A mammoth 1642 Rembrandt is now complete after centuries of disfigurement, thanks in part to artificial intelligence.
Seventy years after Rembrandt painted “The Night Watch,” edges of the 4.88 m-wide piece were chopped off in order to fit Amsterdam’s Town Hall; the hack job cost the painting two feet on the sides and about a foot on the top and bottom. The digital border resets the composition, restores partially-cropped characters, and adds a few missing faces. (If you’re wondering where they are above, we, too, have maimed this due to Kinja’s barbaric aspect ratio rules for lead images, so scroll a little for the full piece.)
Using a 17th-century reproduction of the original for reference, a team of researchers, conservators, scientists, and photographers used a neural network to simulate the artist’s palette and brushstrokes. The four-month project involved scans, X-rays, and 12,500 infinitesimally granular high-resolution photos to train the network. It achieves a greater level of detail than possible from the reproduction by Rembrandt contemporary Gerrit Lundens, which only measures about two feet wide.

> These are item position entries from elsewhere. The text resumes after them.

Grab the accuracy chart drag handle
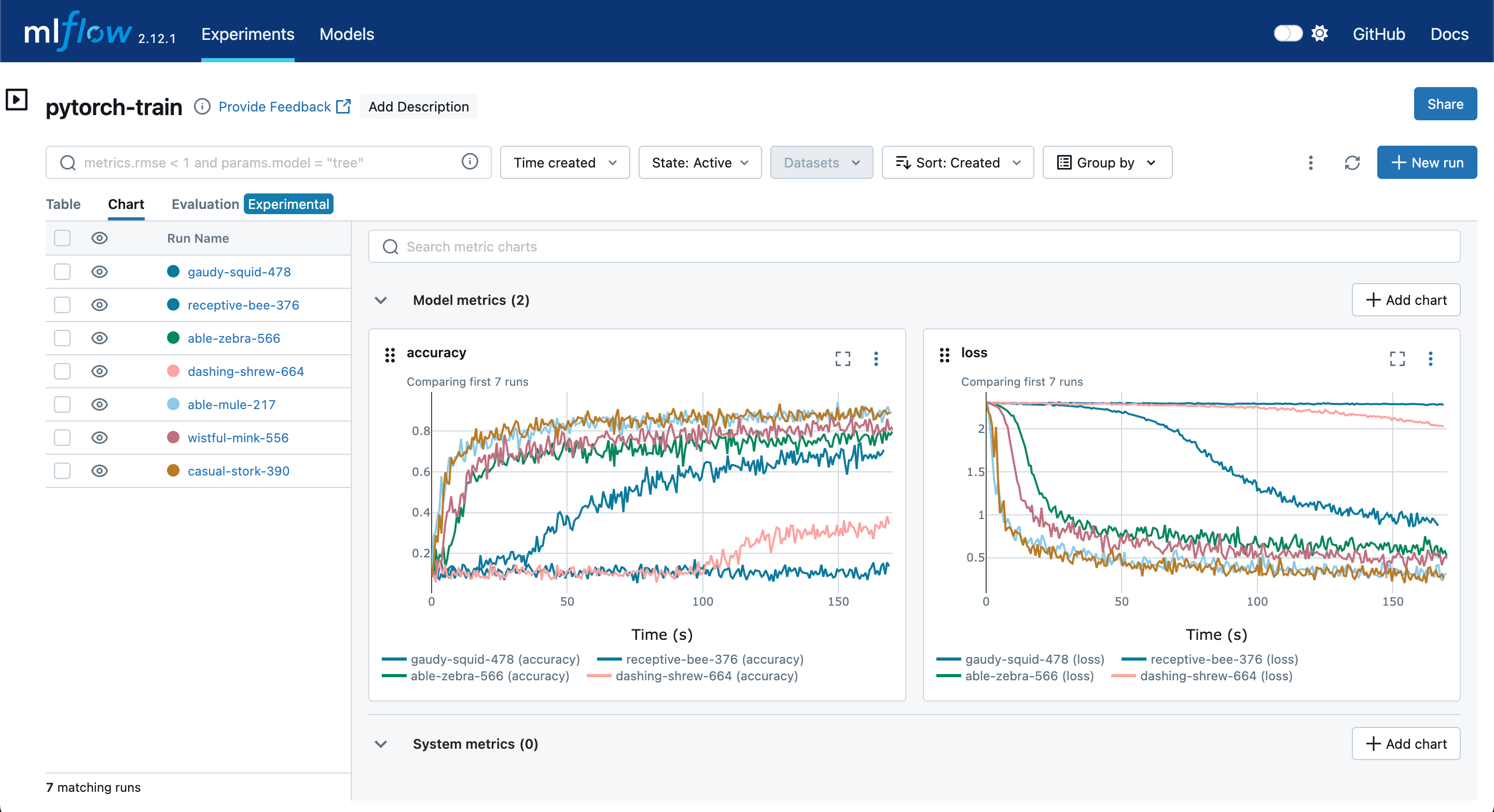This screenshot has width=1494, height=812. coord(390,355)
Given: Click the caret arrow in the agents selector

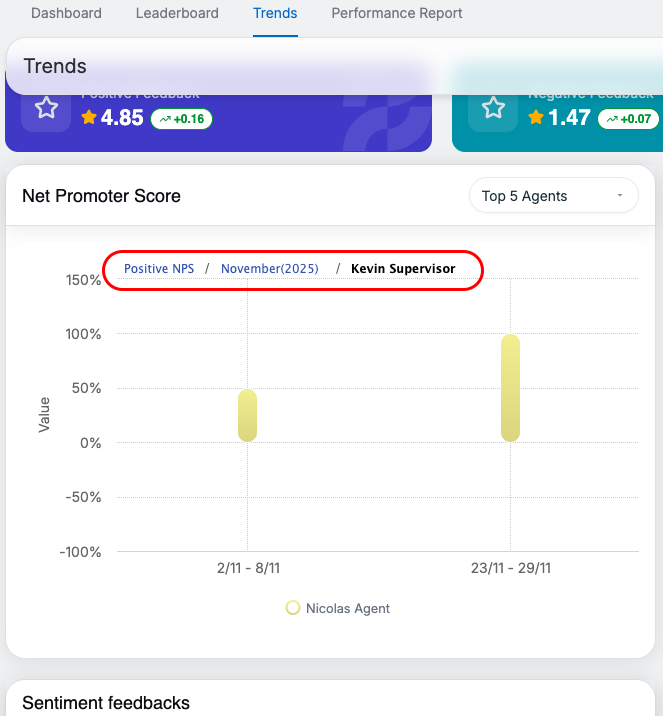Looking at the screenshot, I should (620, 196).
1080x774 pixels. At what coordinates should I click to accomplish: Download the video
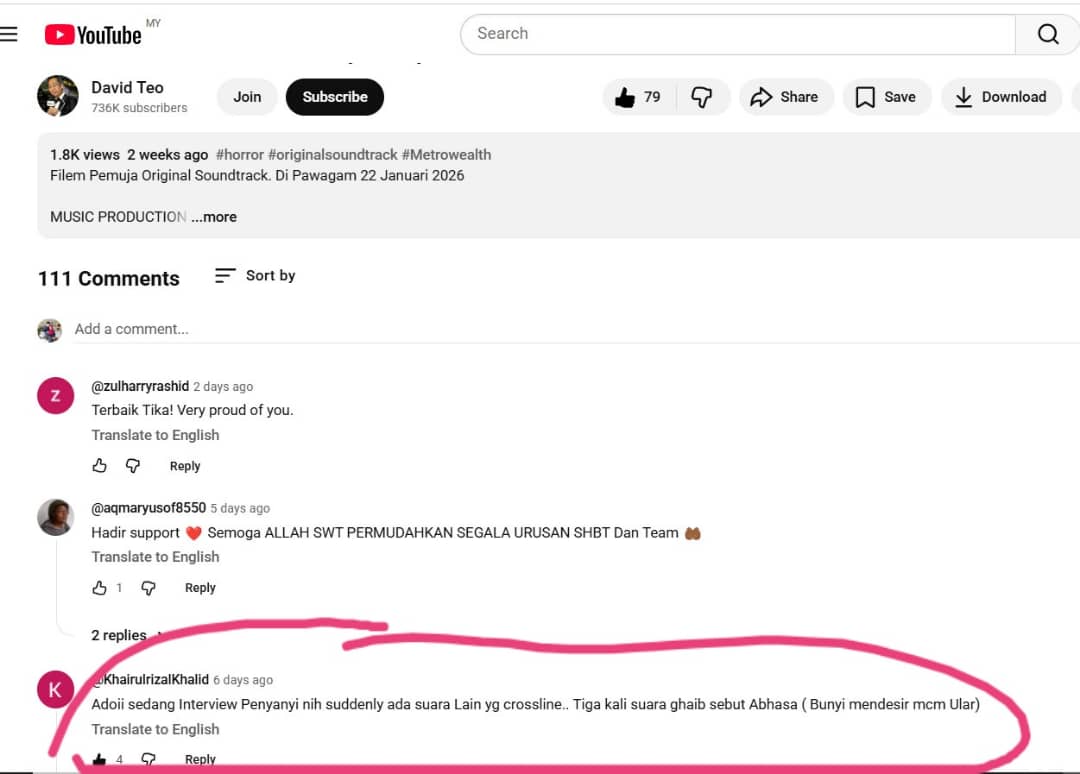[x=1000, y=97]

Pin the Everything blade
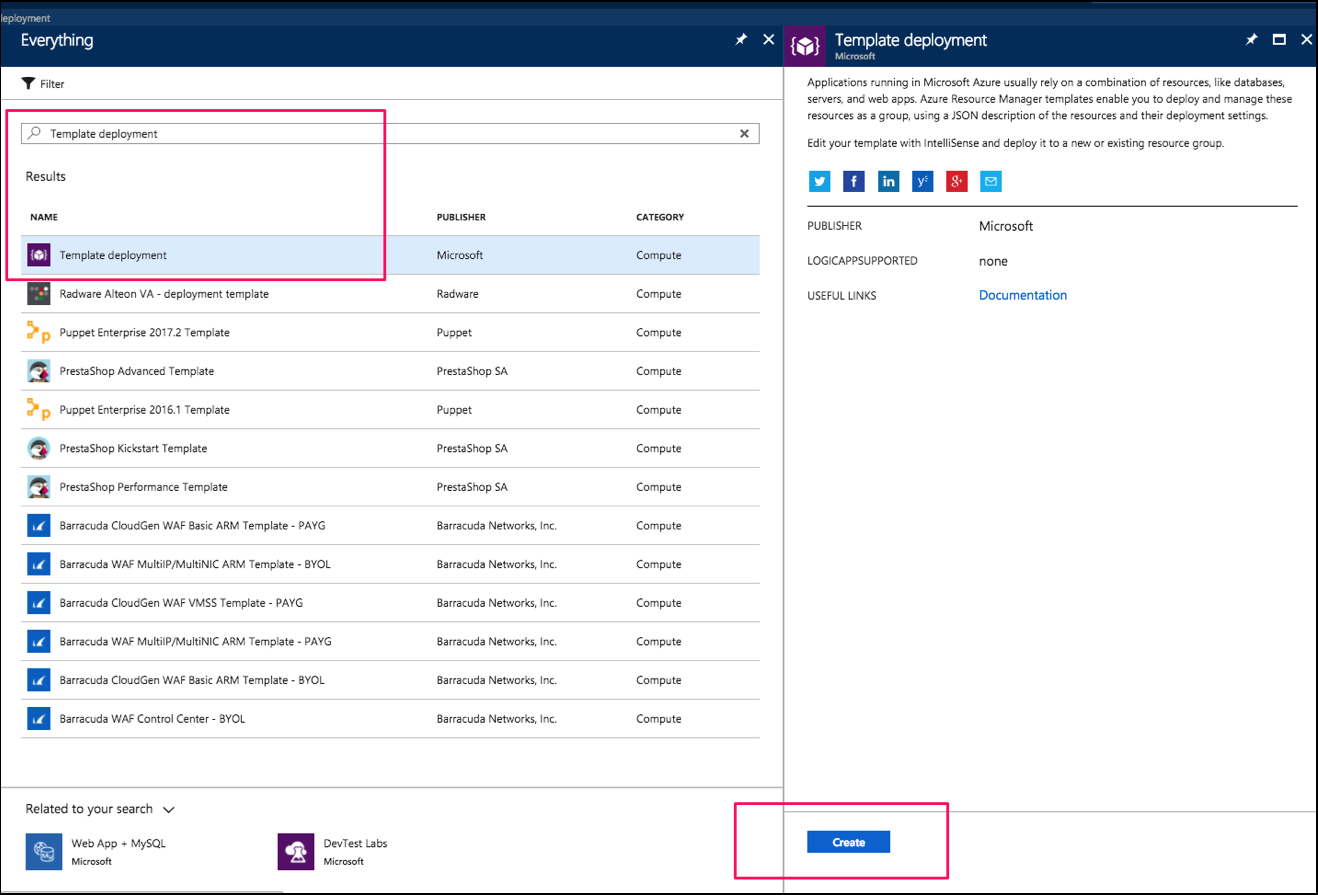point(740,39)
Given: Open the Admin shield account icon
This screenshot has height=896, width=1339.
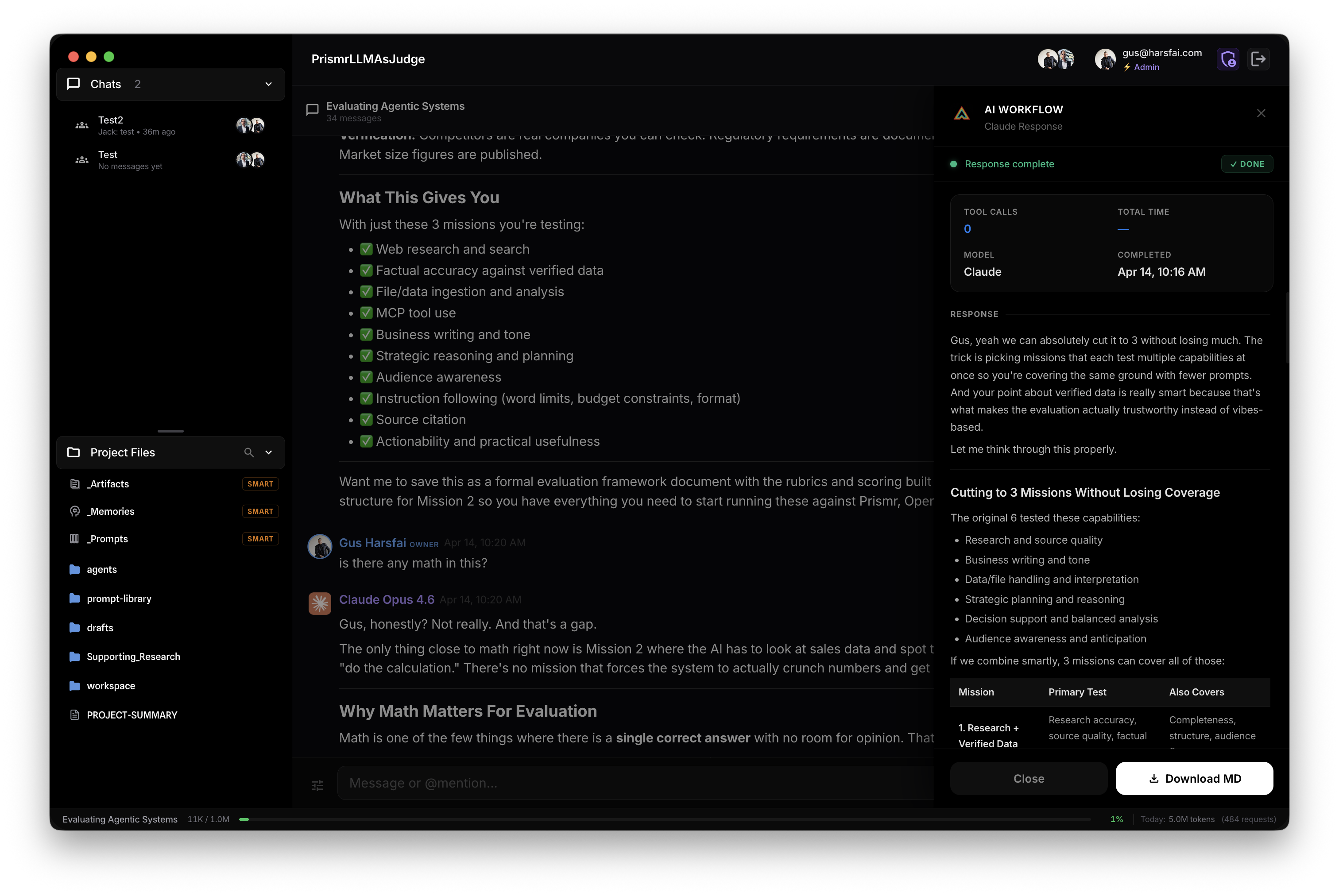Looking at the screenshot, I should point(1229,59).
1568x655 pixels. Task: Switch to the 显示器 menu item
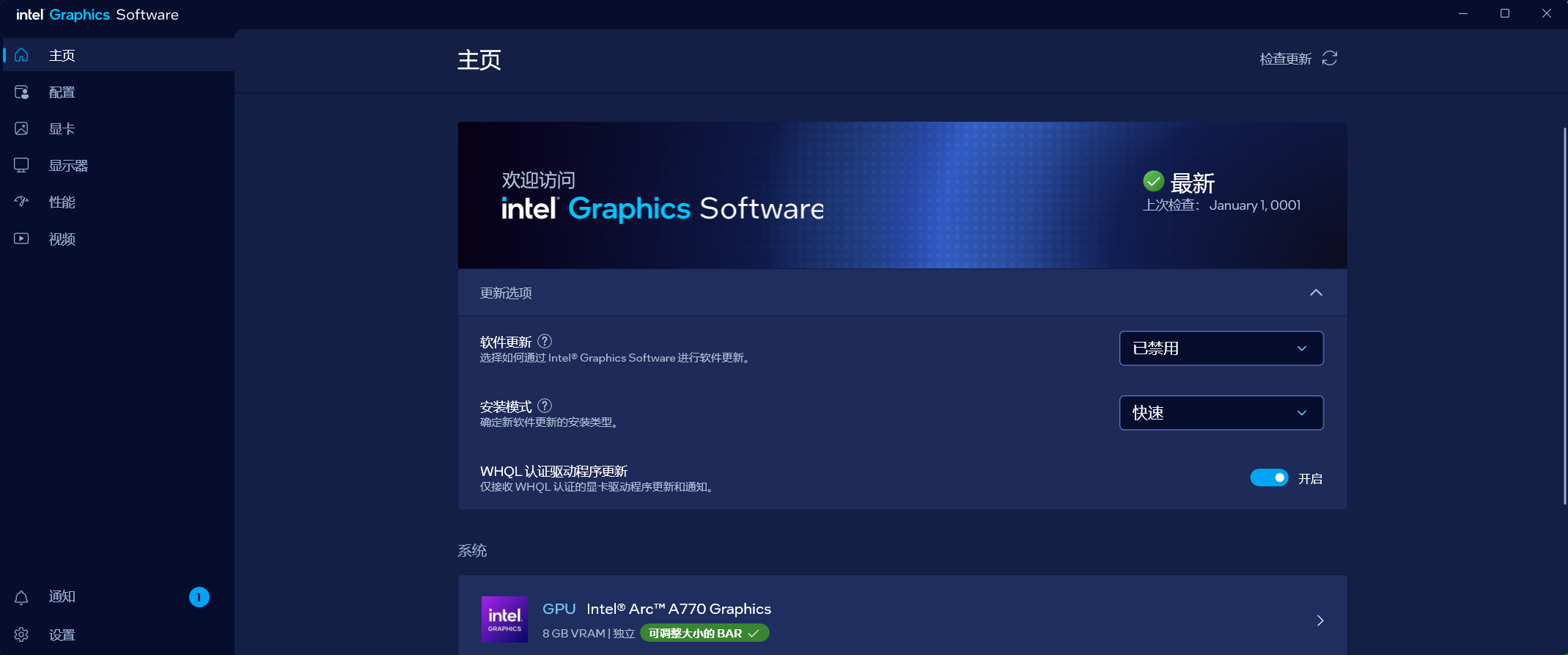[68, 165]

Per the Rijksmuseum, where “The Night Watch” has been part of the collection since 1808, the piece is Rembrandt’s largest and best-known work, as well as the first-ever action portrait of a civic guard. Now the centre of attention, a captain in a pool of light, shifts slightly to the right. Two new softer figures watch in shadows on the left. Additional darkness gives the eye space to rest, making the previous iteration look crammed by comparison. See the original crop in the dotted box:
Rijksmuseum director Taco Dibbits told Gizmodo via email that the additional space reorients the piece and restores Rembrandt’s carefully constructed composition. “Rembrandt was asked to paint the portraits of the militiamen,” Dibbits said. “Instead he painted a story. This story gets stronger when you see this reconstruction. His atmospheric perspective gets stronger as the two extra militiamen on the left are painted less detailed. The painting gets even more dynamic now the two central officers are no longer in the middle of the painting. This increases the movement as the company is now coming from around the corner.”
“The Night Watch” belongs to generations of cropped and aged and altered paintings. Thieves cut another Rembrant, “The Storm on the Sea of Galilee” (1633), from its frame which remains empty at the Isabella Stewart Gardner Museum. Vermeer’s “Diana and Her Companions” (1655-1656) is believed to be missing its right edge. The “Mona Lisa” (1503) debatably lost some edges itself, as well as a range of blues and pinks to yellowing varnish.
Wisely, the museum has encased the piece, which has miraculously survived two slashings and a spray of acid as well as being rolled up and transported throughout World War Two, according to the Art Newspaper. The museum unveiled the painting this morning and will display it for three months. You can see it digitally stitched together on the museum’s site.